Saleh did say, however, that she has clients who rank high up in the British, French and Portuguese governments who visit her regularly. “I often leave everything behind to catch a plane for an urgent consultation. Some people consult me for matters of higher importance and often for state decisions and believe me, they do what I tell them to.”
Working mostly with her own tailor-made, hand-drawn tarot cards and her crystal ball, Saleh asserts that her visions are precise. “I give details, I describe accurate situations.”
Many of her clients are senior executives working at the City, London’s financial center. “The people who work there are the most stressed-out I have ever met, I help them out in that sense. But occasionally, I also tell them which stocks to buy.”
Although following the stock market is not a hobby of hers, she claims being able to predict the course of the market. “I can say whether a transaction will be profitable to a person or not. But it’s always relative to the person.”
Working with the police is yet another peculiar aspect of her profession.
“I do that on a regular basis. I’ve helped find missing people and criminals, or at least give indications on their whereabouts. If I’m given a name and a picture, I can describe the setting or the place the person’s at.”

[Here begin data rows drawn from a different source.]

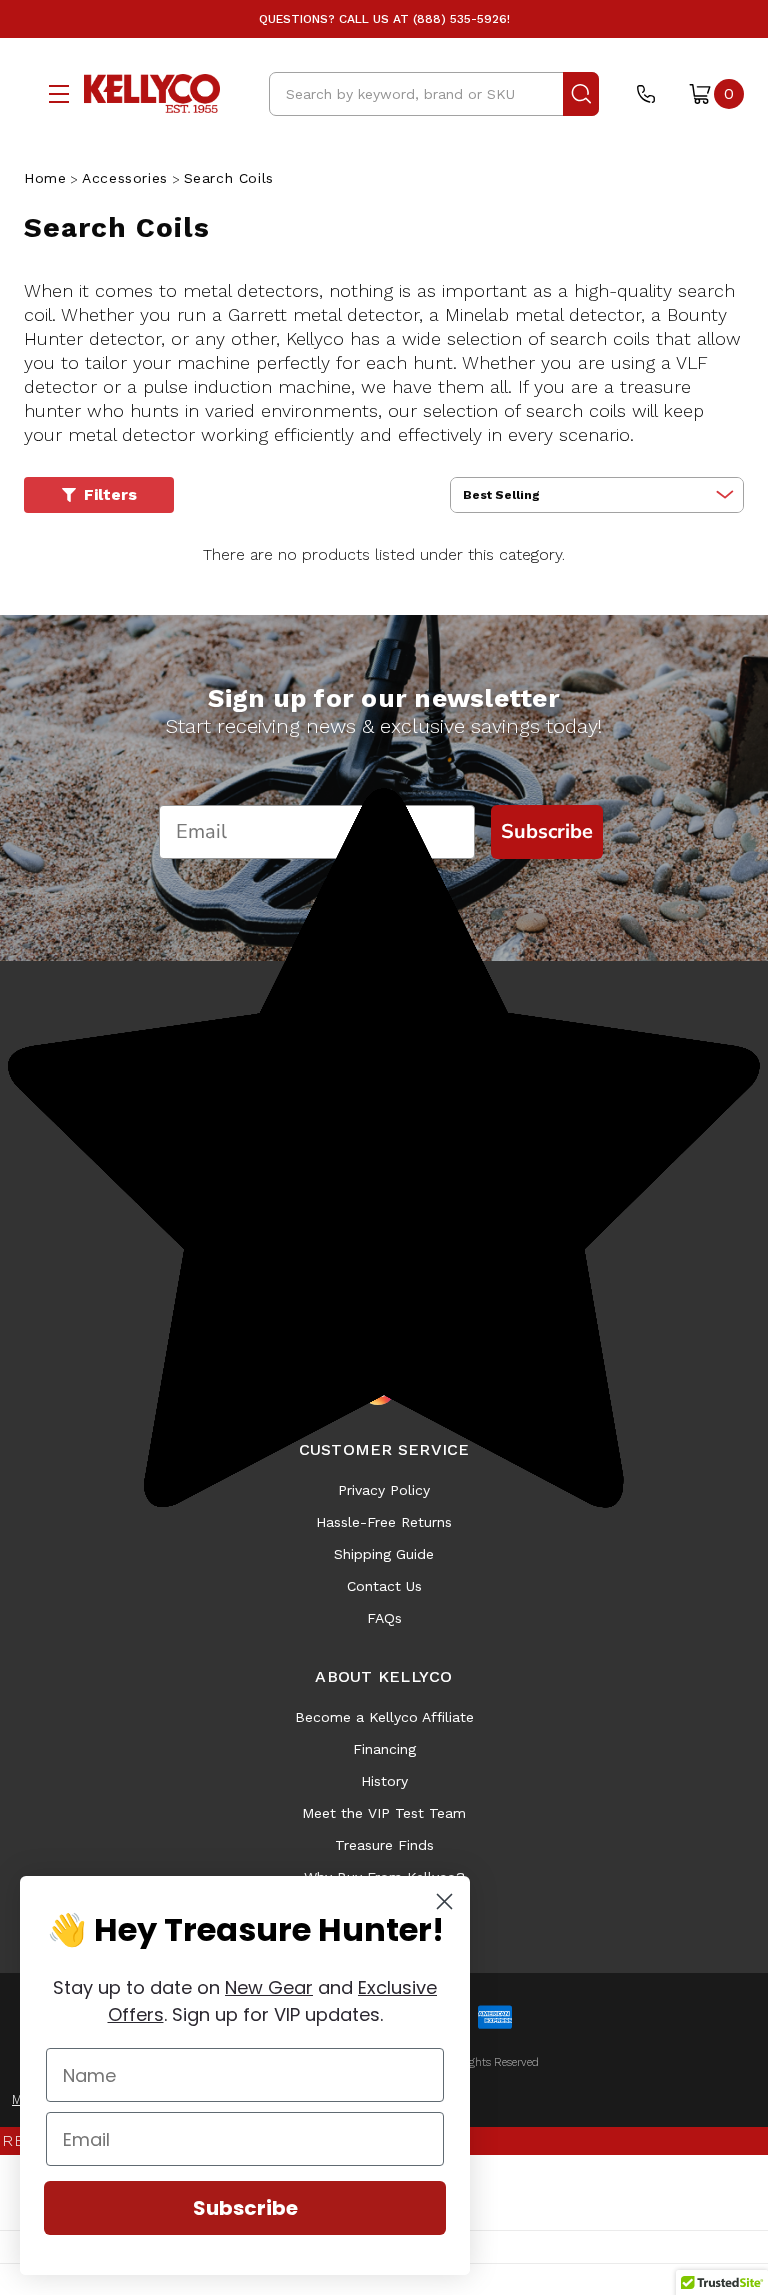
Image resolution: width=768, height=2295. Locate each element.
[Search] (581, 94)
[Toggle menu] (54, 93)
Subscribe (245, 2208)
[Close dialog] (444, 1901)
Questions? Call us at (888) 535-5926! (384, 19)
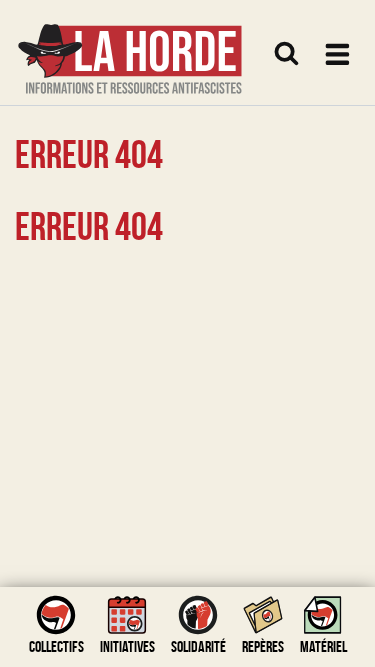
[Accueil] (130, 46)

Clairvoyance and supernatural hearing are two of the methods she uses. “I see and hear messages which the universe transmits.” She believes that anyone can come in contact with the forces of the universe by developing the subconscious part of the psyche.

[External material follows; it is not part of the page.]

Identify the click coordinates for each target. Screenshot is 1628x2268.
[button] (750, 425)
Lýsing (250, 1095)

“I don’t pretend to be God. I do make mistakes, but it almost never happens.” To prevent errors, Saleh never sees more than three customers daily. “I can’t cope with more. My mind simply shuts down.” Being a Christian believer does not interfere with her work. “Those are two different things,” she said.
Saleh makes a truly colorful yet charming seer, living up to The London Magazine’s description of her “unworldly aura and indefinable grandeur,” an aura that is compelling and strangely comforting.
Her consultations, she contends, are primarily of a psychotherapeutic nature.
Accordingly, she has completed one year of training in psychoanalysis and counseling at London’s Stavistock Institute.
“Many of my clients are extremely fragile. What they need, above all, is moral support and I provide them with it. If I judge that certain clients need to be followed up by a doctor, I refer them to one, or we help them jointly.”
Amid all that unworldly business, Saleh still finds place for earthly activities with her second husband.
“When I met my first husband for the first time, it was in the 1980s and I was still a student. I had envisioned him on the same day. I had also envisioned the initials of his name and the exact location of our meeting place. I went to my room-mate that day and said to her I have to go to this bar, I’m going to meet my husband...I guess clairvoyance doesn’t stop a person from committing stupid acts.”